_Input data_.
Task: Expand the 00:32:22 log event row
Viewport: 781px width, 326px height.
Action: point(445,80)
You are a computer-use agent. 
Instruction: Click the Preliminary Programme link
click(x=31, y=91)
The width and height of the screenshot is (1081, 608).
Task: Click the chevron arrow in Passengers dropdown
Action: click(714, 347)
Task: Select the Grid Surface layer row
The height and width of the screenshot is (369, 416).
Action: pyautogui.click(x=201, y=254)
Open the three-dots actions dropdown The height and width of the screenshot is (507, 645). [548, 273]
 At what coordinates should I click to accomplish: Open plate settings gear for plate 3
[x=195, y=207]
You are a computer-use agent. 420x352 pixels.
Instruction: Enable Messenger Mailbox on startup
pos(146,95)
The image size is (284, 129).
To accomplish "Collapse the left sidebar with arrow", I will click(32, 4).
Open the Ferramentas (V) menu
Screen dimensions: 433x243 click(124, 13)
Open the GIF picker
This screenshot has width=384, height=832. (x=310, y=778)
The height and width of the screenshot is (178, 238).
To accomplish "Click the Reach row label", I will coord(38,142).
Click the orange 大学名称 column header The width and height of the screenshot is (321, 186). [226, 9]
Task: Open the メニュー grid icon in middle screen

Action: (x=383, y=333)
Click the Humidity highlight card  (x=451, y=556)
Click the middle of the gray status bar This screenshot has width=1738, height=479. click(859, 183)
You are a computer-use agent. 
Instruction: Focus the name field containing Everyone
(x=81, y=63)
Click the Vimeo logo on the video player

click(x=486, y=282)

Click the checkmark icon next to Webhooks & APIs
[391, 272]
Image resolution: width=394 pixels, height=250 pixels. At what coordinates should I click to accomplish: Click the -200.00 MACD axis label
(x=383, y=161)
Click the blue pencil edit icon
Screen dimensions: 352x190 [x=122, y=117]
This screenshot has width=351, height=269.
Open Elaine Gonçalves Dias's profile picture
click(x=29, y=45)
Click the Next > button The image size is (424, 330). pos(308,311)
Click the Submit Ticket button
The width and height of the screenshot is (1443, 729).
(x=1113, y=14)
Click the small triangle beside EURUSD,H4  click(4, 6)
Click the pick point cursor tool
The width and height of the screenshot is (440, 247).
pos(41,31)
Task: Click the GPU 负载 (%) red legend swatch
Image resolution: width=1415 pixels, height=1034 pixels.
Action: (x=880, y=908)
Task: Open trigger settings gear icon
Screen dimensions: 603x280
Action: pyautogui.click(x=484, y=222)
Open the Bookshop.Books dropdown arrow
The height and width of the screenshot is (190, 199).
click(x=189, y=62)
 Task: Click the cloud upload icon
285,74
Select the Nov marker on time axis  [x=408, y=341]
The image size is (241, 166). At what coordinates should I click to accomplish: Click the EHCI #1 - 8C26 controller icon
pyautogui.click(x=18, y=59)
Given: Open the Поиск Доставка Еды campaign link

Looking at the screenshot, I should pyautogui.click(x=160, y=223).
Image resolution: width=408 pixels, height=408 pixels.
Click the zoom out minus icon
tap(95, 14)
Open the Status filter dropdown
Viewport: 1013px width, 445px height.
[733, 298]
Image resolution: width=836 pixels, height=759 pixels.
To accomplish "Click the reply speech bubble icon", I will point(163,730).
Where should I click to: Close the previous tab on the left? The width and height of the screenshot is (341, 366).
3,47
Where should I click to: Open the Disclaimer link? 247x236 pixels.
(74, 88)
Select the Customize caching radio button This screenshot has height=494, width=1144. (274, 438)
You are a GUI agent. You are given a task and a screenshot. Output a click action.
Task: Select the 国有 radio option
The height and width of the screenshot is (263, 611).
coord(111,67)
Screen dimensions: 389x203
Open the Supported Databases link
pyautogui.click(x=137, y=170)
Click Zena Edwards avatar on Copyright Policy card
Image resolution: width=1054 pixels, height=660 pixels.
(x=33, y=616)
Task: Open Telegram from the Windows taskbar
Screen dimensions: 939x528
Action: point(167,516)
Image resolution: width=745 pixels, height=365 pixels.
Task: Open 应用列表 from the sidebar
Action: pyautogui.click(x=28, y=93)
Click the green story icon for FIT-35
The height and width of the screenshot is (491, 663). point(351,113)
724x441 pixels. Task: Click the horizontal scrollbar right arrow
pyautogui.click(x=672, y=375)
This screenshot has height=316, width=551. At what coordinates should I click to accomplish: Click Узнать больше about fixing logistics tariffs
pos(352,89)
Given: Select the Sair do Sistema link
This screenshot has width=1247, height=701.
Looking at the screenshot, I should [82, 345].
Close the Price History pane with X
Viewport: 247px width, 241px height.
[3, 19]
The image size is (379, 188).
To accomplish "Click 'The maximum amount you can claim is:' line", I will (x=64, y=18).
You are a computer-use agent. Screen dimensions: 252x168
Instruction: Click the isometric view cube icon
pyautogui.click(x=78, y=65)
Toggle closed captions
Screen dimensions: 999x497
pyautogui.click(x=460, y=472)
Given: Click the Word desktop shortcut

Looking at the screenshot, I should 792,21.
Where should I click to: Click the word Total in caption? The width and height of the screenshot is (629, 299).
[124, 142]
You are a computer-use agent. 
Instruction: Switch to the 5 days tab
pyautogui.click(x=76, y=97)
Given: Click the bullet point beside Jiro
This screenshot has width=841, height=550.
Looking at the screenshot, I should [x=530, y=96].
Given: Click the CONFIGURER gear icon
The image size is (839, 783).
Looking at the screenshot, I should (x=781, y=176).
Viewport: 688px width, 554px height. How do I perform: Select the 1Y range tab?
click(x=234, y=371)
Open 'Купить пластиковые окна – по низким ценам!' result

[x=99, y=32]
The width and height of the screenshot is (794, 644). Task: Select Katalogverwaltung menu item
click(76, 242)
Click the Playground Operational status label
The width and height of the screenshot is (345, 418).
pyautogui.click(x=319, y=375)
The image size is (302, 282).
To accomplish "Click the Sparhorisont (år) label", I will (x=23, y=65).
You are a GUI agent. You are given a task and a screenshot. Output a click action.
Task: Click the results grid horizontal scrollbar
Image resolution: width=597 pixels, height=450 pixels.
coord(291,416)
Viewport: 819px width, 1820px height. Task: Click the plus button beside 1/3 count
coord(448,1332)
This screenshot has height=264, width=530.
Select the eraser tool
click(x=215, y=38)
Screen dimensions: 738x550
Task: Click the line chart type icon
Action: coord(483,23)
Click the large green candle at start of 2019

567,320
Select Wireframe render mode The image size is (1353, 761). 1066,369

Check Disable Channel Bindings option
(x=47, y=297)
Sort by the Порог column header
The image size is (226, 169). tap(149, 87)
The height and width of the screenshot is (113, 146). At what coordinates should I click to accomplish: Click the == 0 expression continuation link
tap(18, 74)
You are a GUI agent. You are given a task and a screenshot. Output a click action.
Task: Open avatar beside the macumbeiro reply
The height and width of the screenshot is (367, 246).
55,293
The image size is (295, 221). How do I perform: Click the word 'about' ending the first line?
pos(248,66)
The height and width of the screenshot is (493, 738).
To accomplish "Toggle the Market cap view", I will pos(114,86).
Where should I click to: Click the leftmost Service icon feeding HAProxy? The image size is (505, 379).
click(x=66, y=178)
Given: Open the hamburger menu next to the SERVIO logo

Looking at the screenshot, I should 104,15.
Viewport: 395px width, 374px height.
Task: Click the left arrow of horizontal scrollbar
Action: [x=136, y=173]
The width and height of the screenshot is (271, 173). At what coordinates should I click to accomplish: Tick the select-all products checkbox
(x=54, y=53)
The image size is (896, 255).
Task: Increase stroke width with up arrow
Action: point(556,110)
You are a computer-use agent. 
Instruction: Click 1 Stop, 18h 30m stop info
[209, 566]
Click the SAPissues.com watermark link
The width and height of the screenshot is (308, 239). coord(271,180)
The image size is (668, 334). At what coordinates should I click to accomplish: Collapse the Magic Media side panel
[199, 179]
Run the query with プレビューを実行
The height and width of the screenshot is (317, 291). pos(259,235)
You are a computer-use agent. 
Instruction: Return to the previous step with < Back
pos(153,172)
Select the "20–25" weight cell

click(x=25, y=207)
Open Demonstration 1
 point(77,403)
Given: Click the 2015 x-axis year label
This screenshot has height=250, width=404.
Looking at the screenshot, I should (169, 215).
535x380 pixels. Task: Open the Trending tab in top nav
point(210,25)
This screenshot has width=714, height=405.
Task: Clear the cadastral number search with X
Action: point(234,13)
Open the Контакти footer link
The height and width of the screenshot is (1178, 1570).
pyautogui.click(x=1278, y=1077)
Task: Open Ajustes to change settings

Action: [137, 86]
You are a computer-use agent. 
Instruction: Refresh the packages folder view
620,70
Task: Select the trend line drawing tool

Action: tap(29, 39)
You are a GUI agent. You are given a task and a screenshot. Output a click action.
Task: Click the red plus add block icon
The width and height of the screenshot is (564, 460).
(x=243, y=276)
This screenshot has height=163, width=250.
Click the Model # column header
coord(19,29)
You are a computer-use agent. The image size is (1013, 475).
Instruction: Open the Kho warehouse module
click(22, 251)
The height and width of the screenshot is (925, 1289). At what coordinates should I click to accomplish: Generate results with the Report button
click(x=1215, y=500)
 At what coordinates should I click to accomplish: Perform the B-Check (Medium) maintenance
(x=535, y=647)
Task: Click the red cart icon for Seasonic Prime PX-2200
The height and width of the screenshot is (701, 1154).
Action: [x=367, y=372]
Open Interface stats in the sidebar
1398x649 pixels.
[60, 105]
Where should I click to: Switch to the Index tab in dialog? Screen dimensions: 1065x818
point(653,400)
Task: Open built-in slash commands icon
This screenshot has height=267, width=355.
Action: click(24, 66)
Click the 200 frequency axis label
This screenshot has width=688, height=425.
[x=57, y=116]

_Instructions to follow_.
If a line in the records above has the word "radio", copy it.

_Answer to the problem_.
Select the Customize caching radio button This screenshot has height=494, width=1144. (274, 438)
Task: Select the 国有 radio option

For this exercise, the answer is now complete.